I’ve been at UChcigao for long enough now to really know about our organization. I often tell people one of the perks of being in the CIO chair is the opportunity to learn the organization in a very complete way. Having to help the leaders across ITS solve problems has made me learn the complete functioning of the team and it has given me a very good idea of who we are as an organization. I’m sure most of us can talk about what our make-up is — we know we are 265 or so people who work together. But I wonder if we actually know and understand that we are also much stronger together?

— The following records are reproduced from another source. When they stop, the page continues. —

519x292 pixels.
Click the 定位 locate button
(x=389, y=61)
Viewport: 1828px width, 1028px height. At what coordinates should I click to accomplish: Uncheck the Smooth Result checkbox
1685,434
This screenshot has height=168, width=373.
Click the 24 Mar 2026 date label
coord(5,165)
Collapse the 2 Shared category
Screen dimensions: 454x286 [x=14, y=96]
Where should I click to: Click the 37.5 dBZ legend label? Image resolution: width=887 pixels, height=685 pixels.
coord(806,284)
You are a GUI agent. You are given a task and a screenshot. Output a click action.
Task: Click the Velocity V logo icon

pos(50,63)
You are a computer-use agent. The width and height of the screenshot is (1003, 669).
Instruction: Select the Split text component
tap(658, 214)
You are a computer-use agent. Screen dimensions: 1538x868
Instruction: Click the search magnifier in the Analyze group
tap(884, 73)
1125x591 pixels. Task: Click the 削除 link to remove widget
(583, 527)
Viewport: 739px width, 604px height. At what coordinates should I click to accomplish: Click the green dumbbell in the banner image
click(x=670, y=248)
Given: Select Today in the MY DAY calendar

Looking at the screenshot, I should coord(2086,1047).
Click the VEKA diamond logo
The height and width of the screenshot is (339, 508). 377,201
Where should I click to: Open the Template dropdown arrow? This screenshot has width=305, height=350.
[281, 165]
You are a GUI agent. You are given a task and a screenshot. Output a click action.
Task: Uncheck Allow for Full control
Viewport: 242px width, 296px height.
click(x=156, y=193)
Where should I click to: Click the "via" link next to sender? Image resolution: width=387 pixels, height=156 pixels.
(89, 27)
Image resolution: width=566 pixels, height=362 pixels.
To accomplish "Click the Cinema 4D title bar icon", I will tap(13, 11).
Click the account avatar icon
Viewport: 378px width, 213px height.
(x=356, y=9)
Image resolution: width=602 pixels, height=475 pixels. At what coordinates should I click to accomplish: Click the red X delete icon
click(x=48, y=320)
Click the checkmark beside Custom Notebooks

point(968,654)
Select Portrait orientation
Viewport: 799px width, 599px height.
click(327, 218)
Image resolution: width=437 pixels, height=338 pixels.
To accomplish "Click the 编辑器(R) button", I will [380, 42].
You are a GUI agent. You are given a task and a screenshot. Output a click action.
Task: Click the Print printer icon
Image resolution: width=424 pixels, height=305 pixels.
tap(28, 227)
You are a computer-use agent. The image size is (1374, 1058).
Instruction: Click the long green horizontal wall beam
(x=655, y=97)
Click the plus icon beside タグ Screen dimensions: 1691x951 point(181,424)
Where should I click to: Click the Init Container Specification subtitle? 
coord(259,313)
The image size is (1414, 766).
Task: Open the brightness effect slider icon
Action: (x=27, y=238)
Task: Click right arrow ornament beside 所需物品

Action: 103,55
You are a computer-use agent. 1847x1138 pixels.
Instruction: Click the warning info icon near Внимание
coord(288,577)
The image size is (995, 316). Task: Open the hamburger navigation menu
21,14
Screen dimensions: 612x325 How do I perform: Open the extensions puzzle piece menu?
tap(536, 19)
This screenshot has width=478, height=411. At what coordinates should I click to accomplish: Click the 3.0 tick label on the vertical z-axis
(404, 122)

Yesterday I was at a session at the EDUCAUSE Connect Chicago event where the presenter was talking about how he had implemented a skill inventory for his organization. What was interesting to me is that he went further and added the idea of an “internet inventory” so people could indicate how interested they were in various skills. It produced some interesting results and lots of good follow up conversation. When I asked how big his group was he told me it was under 25, so naturally my next questions was how does it scale to something like ITS’s size?
I asked that not to make sure he knew our organization is bigger than his, it is because one of the things I see everyday in ITS is that we so often don’t take advantage of the intellectual strength we have as a collective. What I mean is that I see parts of our organization struggle deeply with solving a problem or delivering a creative solution because they think they are going it alone and they don’t know there are people in other parts of ITS who have the answers to their own questions. We have to stop that and learn about our collective strength, not just our individual skills. We need to lean on that.
Related to the skill and interest assessment question is that in an organization the size of ITS I do not believe members of our team really know about other parts of the org. For example, I could easily see someone rate themselves very highly as a developer, but have little interest in applying it in the context they are currently in and getting down and frustrated not knowing they can apply that same skill in a totally different part of the organization. You need to take the time to know what we do from one side of the house to the other and understand that there are novel contexts to do your work. If you don’t know what someone in ASTS does, take a minute and find out. One, you may realize you want to do work in an area that focuses on something different. And, two, you might find the person who will help solve that next problem you are going to encounter.
I feel like ITS is at its strongest when we learn enough about each other that we are willing to lean in together. And leaning in together often means leaning on someone to get to where we need to be.